A novel concept of embedding orthogonal basis function expansion block in a neural equalizer structure for digital communication channel

The proposed neural equalizer structure is based on a novel orthogonal basis function (OBF) expansion technique, motivated by genetic evolutionary concept, which utilizes a self-breeding approach to evolve new information to consolidate the final output. Here, the decision at a feedforward neural network (FNN) node termed as expert opinion of a generation undergoes an orthogonal expansion in two dimensions, where one of the outputs possessing the knowledge base for that generation participates in taking the final decision. Hence, a collective judgment based on the expert opinions evolved from decisions of individual generations gives a more rational and heuristic solution compared to a conventional feedforward neural network (CFNN) structure. Propagation of output error backwards and calculation of local gradients at each node become a difficult task as the OBF block is positioned in between the neurons of different layers. In order to circumvent such situation, a new technique has been evolved.
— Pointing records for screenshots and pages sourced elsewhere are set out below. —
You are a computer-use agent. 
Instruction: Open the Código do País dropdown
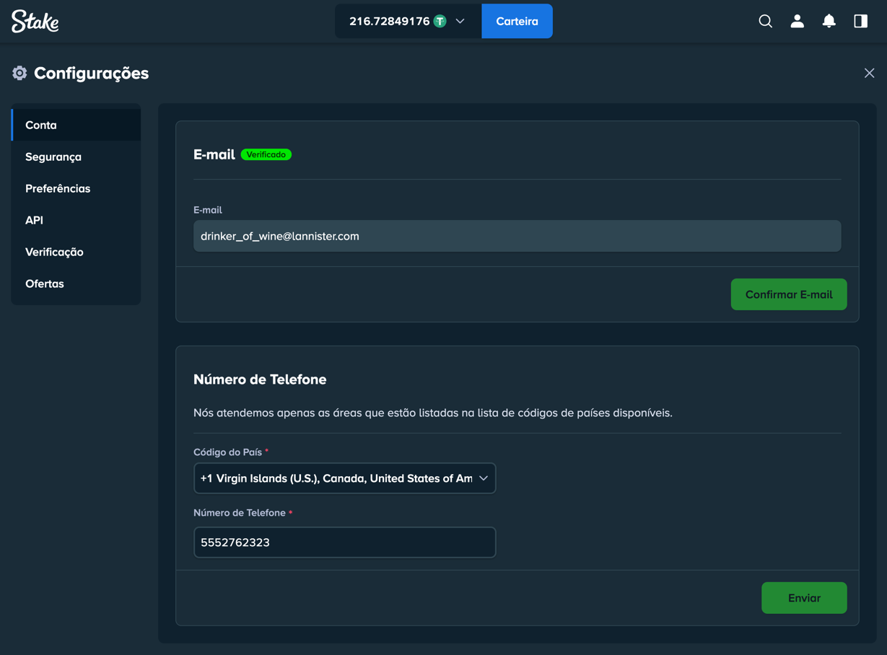344,478
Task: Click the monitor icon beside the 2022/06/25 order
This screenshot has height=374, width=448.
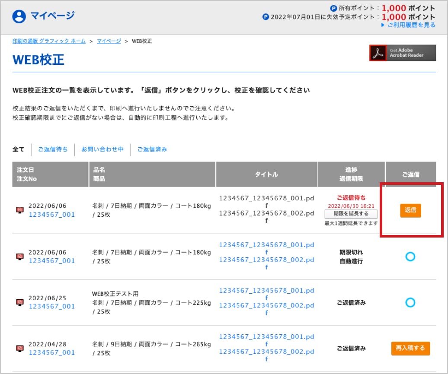Action: [19, 302]
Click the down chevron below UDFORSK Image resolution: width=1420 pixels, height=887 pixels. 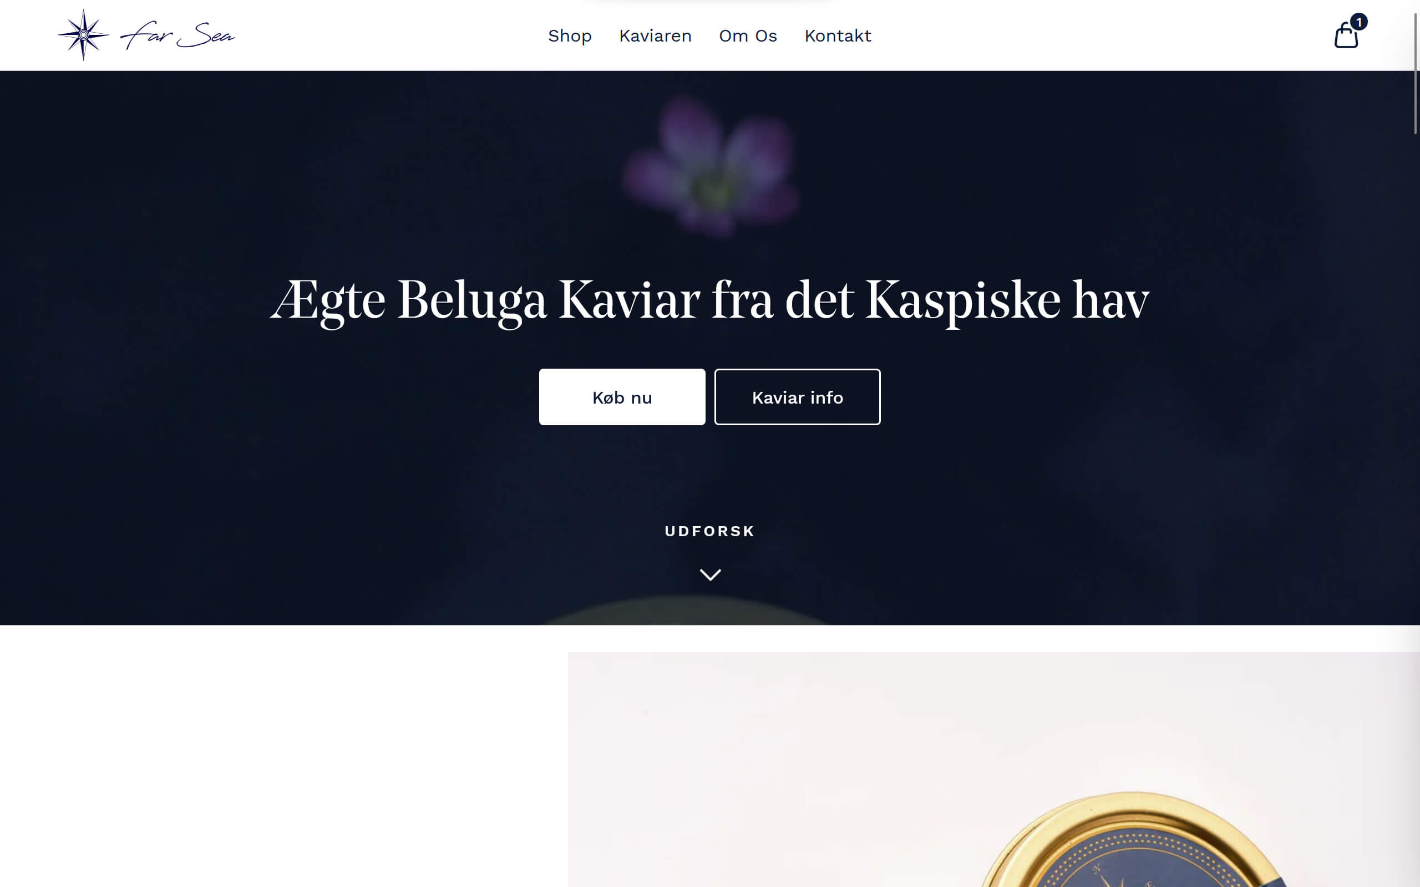[710, 574]
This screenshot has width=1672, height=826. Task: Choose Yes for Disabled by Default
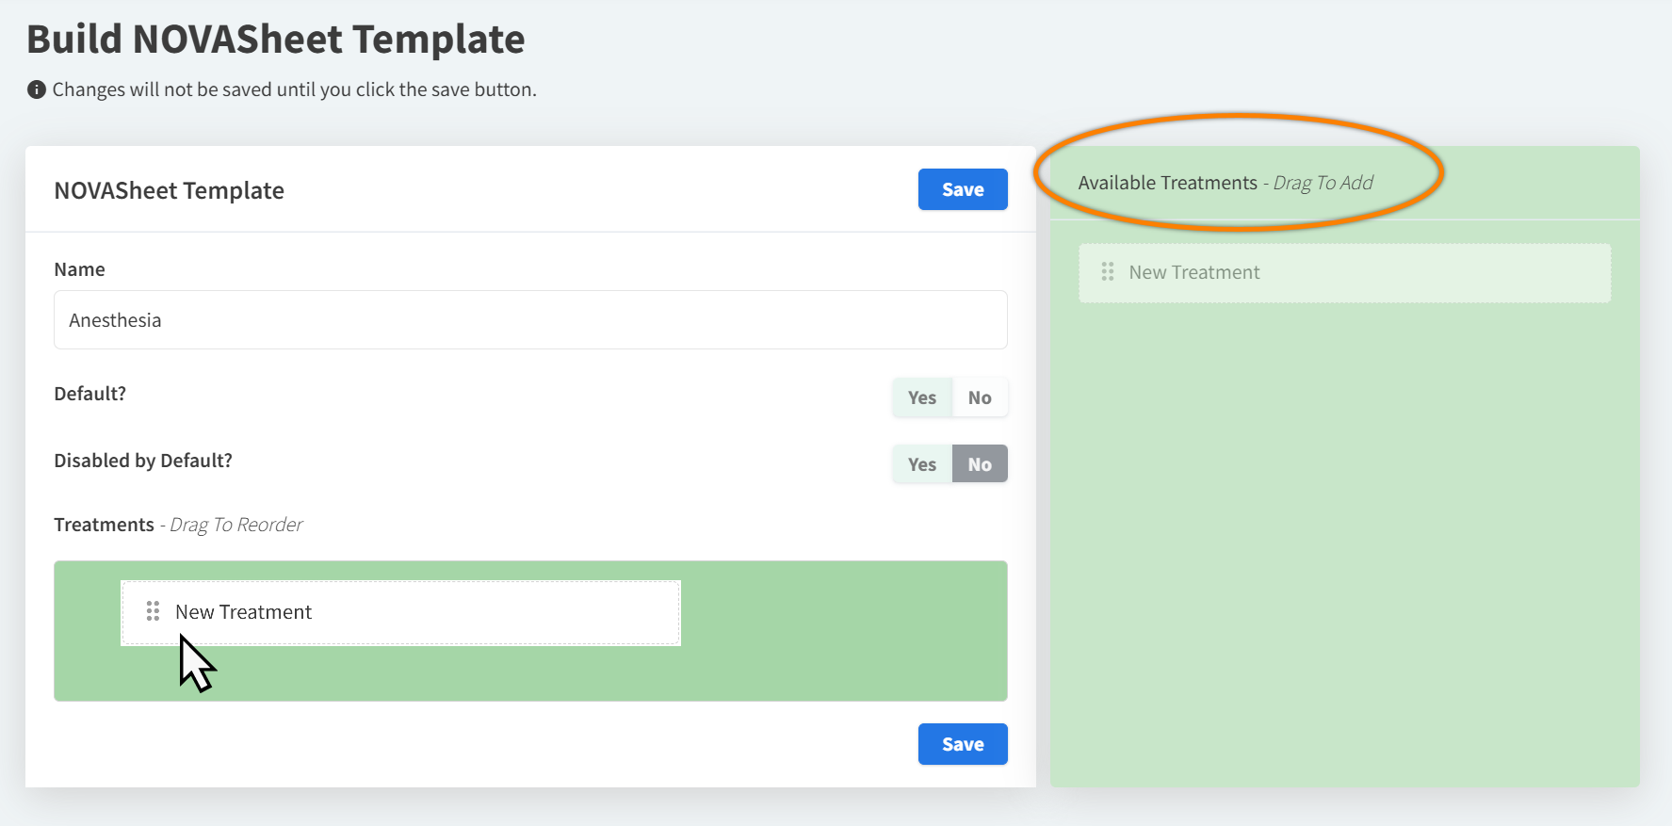(x=921, y=464)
The developed equalizer structure using this concept has outperformed the CFNN equalizer with wide margins. Further their bit-error-rate performances are close to that of Bayesian equalizer, which is optimal in the theoretic sense. Application of this proposed technique also reduces the structural and computational complexity of conventional neural equalizers. Hence, this efficient equalizer structures suitable for digital communication channels have the potential for real-time implementation in DSP, FPGA processors also.